## Data for this exercise
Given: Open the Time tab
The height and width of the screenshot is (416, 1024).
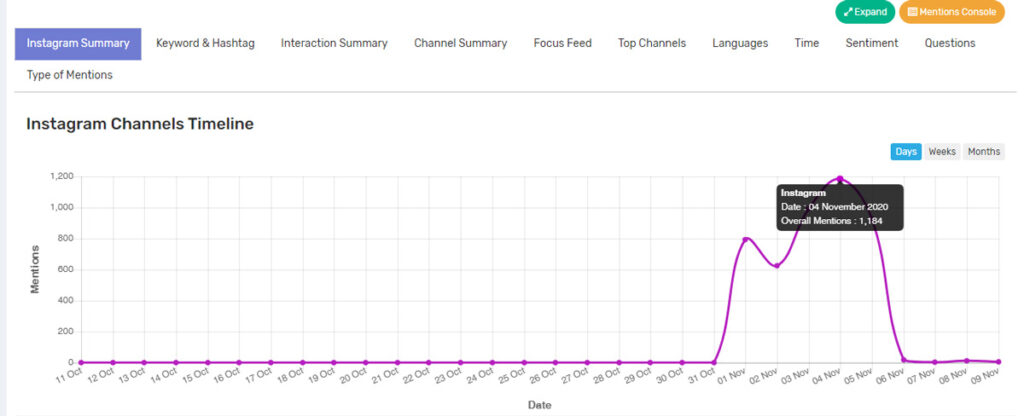Looking at the screenshot, I should (x=807, y=43).
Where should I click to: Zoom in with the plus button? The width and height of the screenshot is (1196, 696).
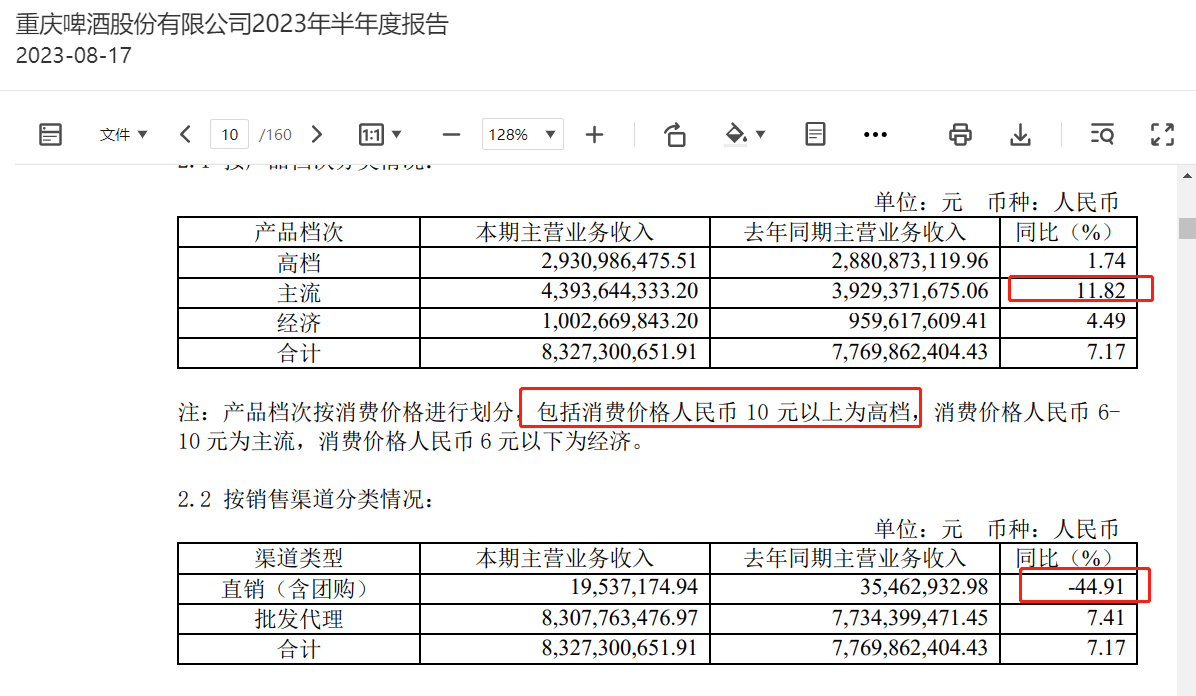pos(594,134)
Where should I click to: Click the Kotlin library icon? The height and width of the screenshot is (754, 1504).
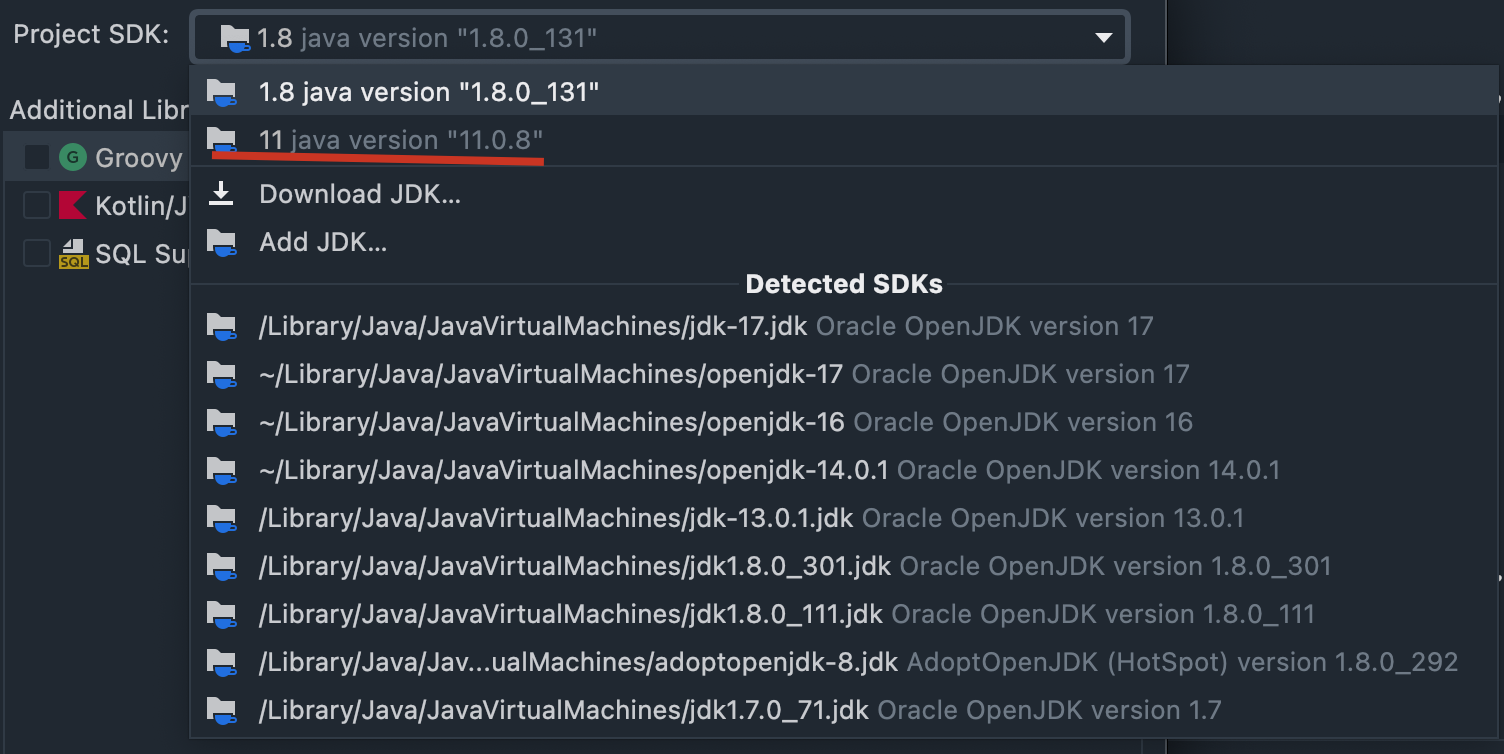pos(73,205)
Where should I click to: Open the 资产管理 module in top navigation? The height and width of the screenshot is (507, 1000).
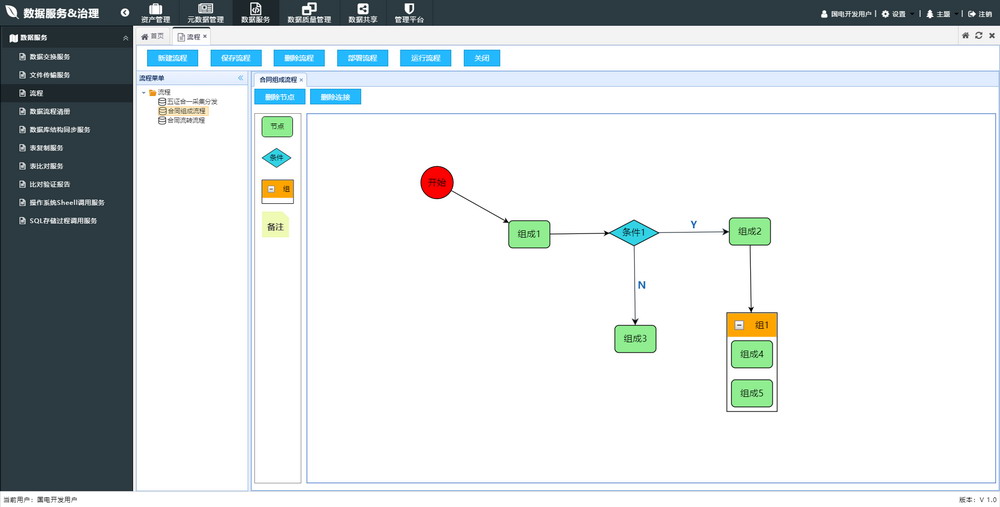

## Exercise requirements
Note every line in the material with "Open" and copy it.

## Answer to this problem
Given: Open the Time tab
Where should I click to: Open the 资产管理 module in top navigation? The height and width of the screenshot is (507, 1000).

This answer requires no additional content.